From South Korea, it is to South Africa where the system could not shift the trial of another immediate past president, Jacob Zuma in deference to Mrs Winnie Madikizela-Mandela who died on April 2nd, 2018. But Zuma is still strong, with his supporters taking spaces and with him using the court room to make claims. The dynamics of intra-class war in South Africa which is very similar to the fragmentation in Nigeria makes it difficult to predict how it would all end for Jacob Zuma and whose case takes us to Brazil where another former president, Luiz Inacio da Silva, aka Lula.
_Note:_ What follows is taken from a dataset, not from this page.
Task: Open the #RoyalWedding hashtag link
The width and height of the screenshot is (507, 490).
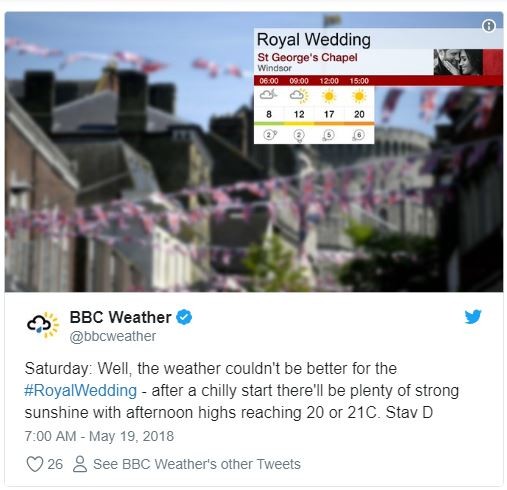Action: tap(80, 390)
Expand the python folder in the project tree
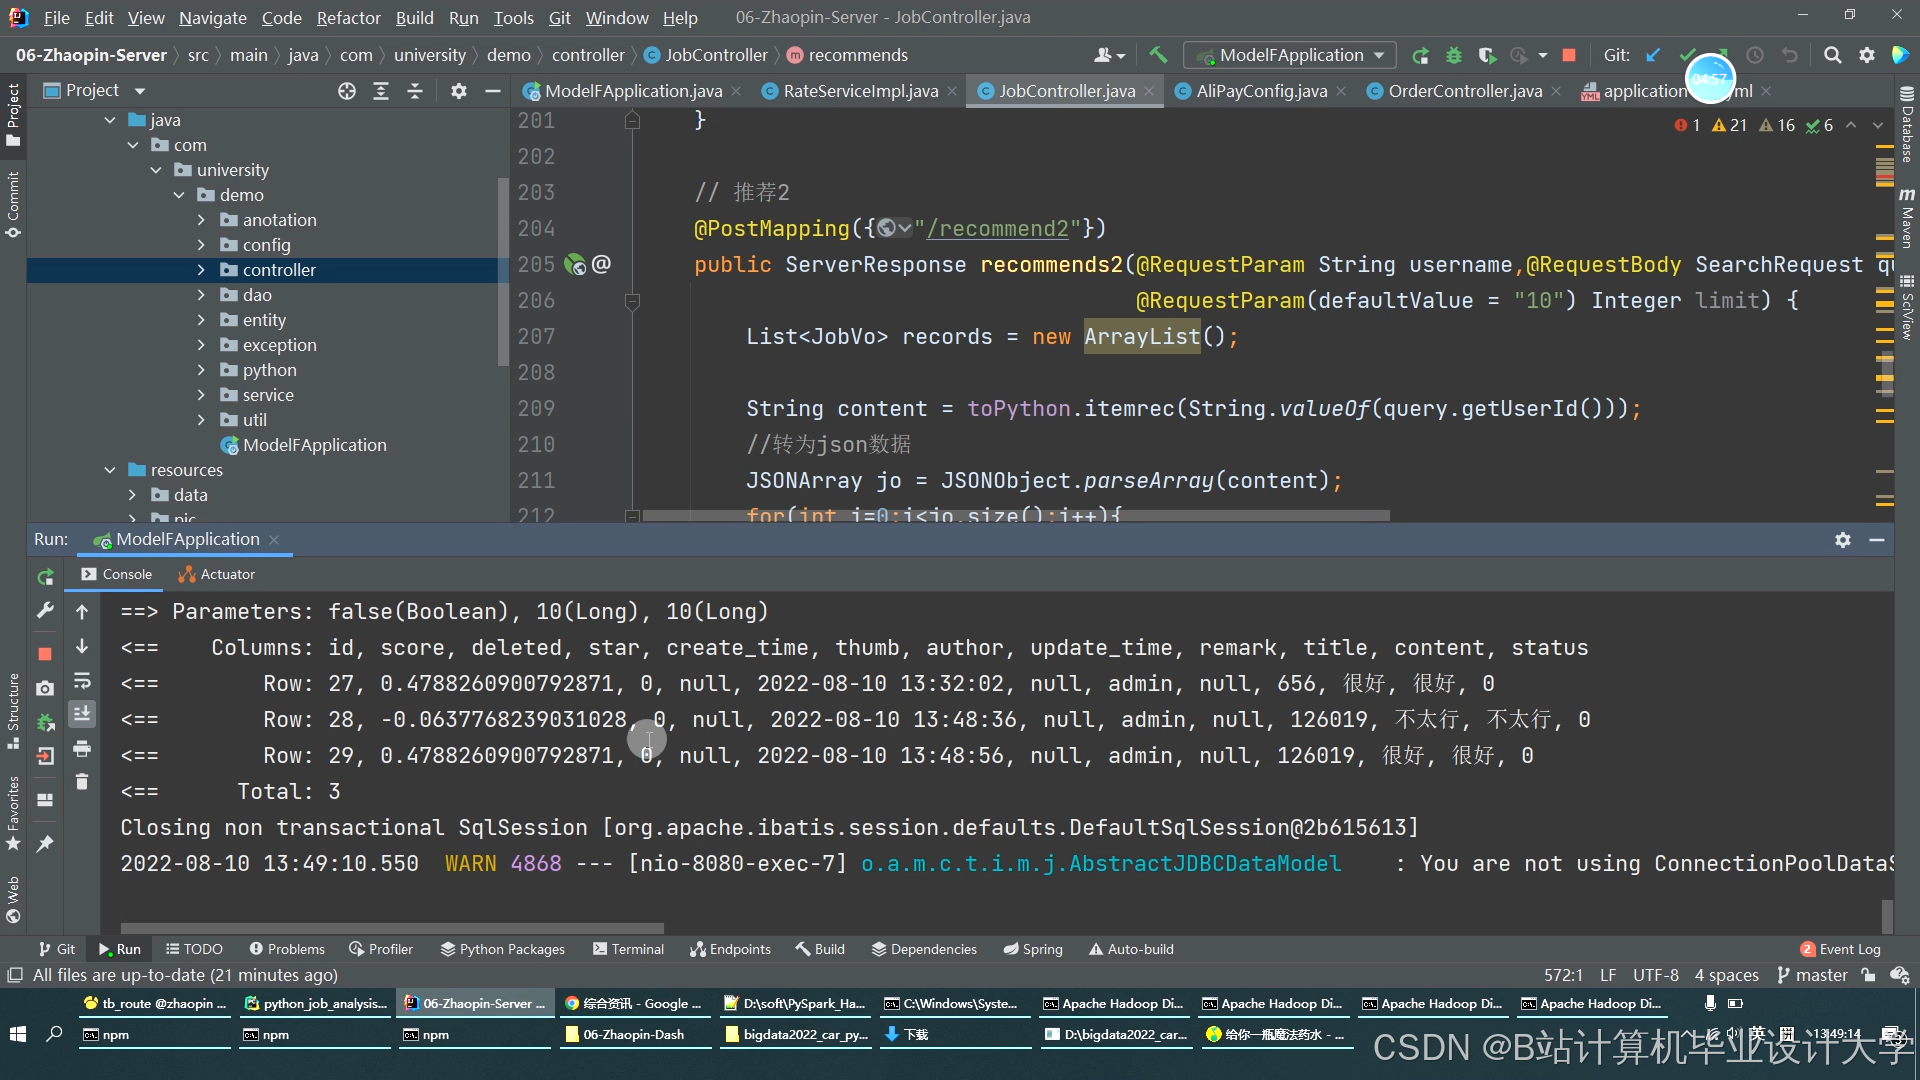The image size is (1920, 1080). click(201, 370)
An warrant has been issued for his arrest in connection with commencing his 12 year jail term. The corruption trial has been dragging. He is being given the privilege to turn himself in and that is the drama whose outcome the world is watching after the deadline expired Friday. He is holed up in a fortress with thousands of workers ready to fight. His is not such a straightforward case as there are those arguing that it is a programmed move to undermine a major symbol of Left politics who has already been projected to win a landslide victory in the race for return to power later this year. Lula was a performer and a force for the popular side in power from 2003 to 2011 during which he lifted millions out of poverty. He is still appealing the judgment.
So, what do all these say about corruption? It suggests how complicated it could be, especially the question of who is giving, who is collecting and why it has got a lot to do with being in power.